As with all studies of this nature, much depends on the optimization techniques employed by the compiler used to compile the programs being simulated. Certain compiler transformations have the potential to change the way data items are reused. One such transformation is loop fusion [Wol89, AC72]. Fusing two adjacent loops may bring successive uses of a given location closer together, increasing the likelihood that the reused location will be found in cache, but also potentially converting cross-loop reuse into intra-loop reuse. The compiler that we used for our experiments did not apply loop fusion, thus we were unable to gauge its effects on cross-loop reuse. Previous studies, however, have shown that fusion is less widely applicable than most other locality-enhancing transformations. The available data indicates that fusion would not substantially alter our results [CMT94].

4.3 Simulation framework

Our cache simulator was built using the SPARC Performance Analysis Toolkit; it is layered on top of the tool shade [CK93]. Shade provides an extensible mechanism for writing execution-driven simulators; it operates by interpreting a SPARC executable and passing a trace of the instructions to a user-written trace analyzer. In our case, the trace analyzer simulates a particular cache configuration.

The simulator deals with data cache behavior only; it does not simulate an instruction cache. Simulated cache characteristics were as follows. The cache line size was 32 bytes. We used a 4-way set-associative configuration, with an LRU replacement policy within each set. The cache was write-back, with an allocate-on-write-miss policy. See Section 5.2.1 for a discussion of the effect of line size on our results.

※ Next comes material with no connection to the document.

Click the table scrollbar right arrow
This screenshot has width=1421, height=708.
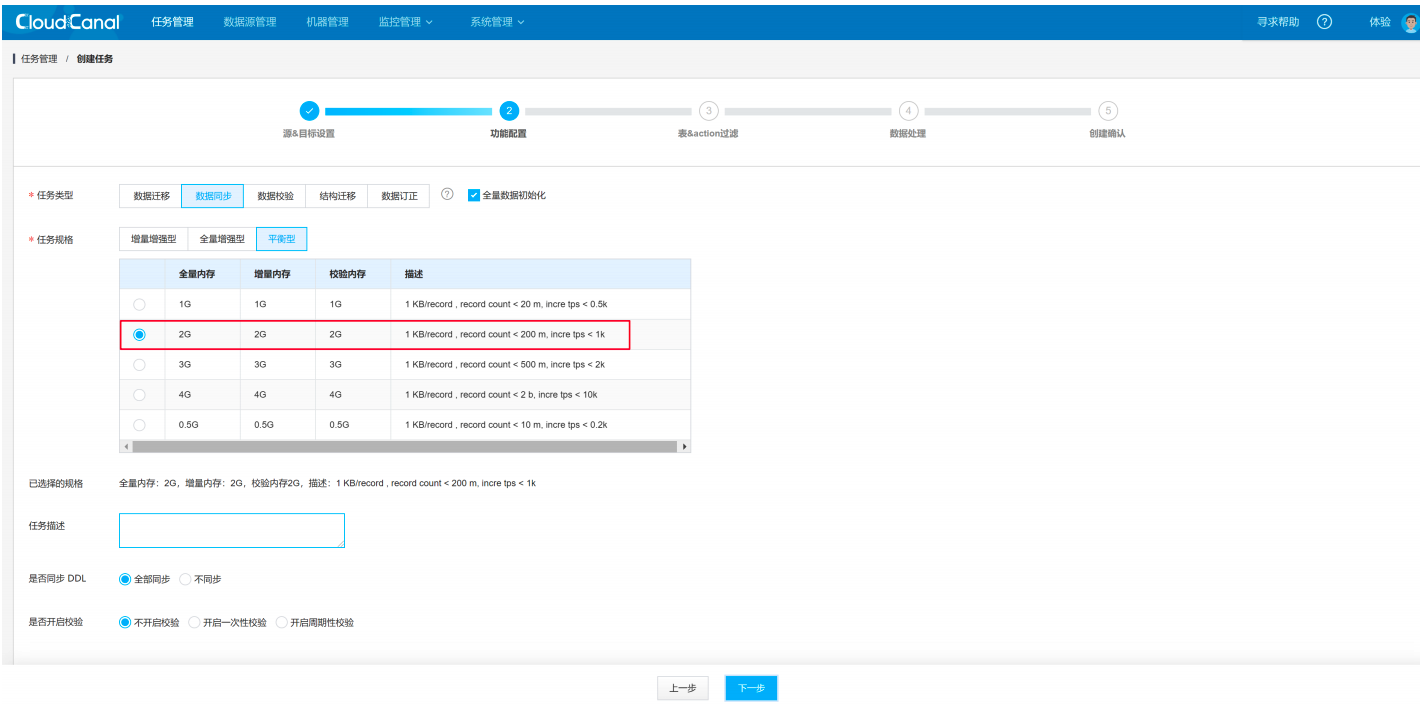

An important concern for our study is that the degree to which reuse can be exploited for a particular program/machine combination depends on the size of the machine’s cache. We address this problem by providing simulation data for a wide range of cache sizes (see Section 5.1 for details).

4.4 Program instrumentation

To instrument our programs, we first identified the outer loops within each subroutine and assigned them unique segment numbers (as described in Section 3). Calls to runtime
routines were added to the program at the beginning and end of each outer loop; these calls allowed the simulator to detect segment transitions and to gather cache statistics for each segment (in addition to statistics on the entire program).

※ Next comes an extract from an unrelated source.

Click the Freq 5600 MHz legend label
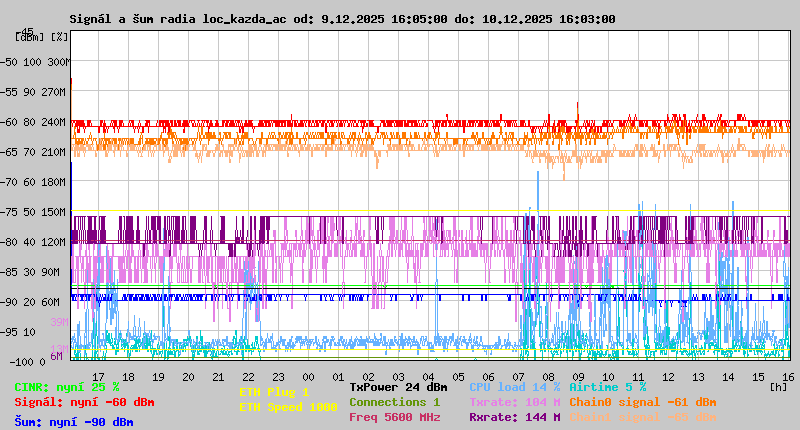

We then added calls to runtime routines that demarcated the regions of the program’s address space containing array data (as opposed to scalar data). As will be seen in Section 5, it was helpful to distinguish between array and non-array accesses, since in our study the two types of accesses tended to have very different cache behavior.

4.5 Simulator details

In addition to performing the expected functions of a cache simulator, our simulator maintains some additional state in order to gather cross-loop reuse data.

First, the simulator keeps a “current interval” clock, incremented each time the program passes a segment boundary at runtime. Second the simulator keeps track of the regions within the program’s address space that correspond to array data; this allows it to keep separate hit/miss statistics for array cache accesses and non-array cache accesses. Third, the simulator stores two additional values for each cache line: “interval-in”, an integer that records the value of the interval counter when the line was first brought into cache (this is only set on cache misses), and “interval-use”, an integer that records the value of the interval counter when the line was last accessed (this is set on every access to the line). These tags allow the simulator to divide cache hits into the three categories described in Section 3.2. Intra-loop reuse hits take place when the interval-in value of the accessed line is equal to the current interval number. A cross-loop initial hit is characterized by a hit on a line whose interval-use tag is less than the current interval number. Cross-loop reuse hits take place when there is a hit on a line whose interval-in is less than the current interval number, but whose interval-use tag is equal to the current interval number.

5 Results

5.1 General cache statistics

Tables 4, 5, and 6 provide general cache statistics for the benchmark programs. Each program was run using eight different cache sizes, ranging from 8 kilobytes to 1 megabyte. Each step from left to right in the tables represents a doubling of the cache size.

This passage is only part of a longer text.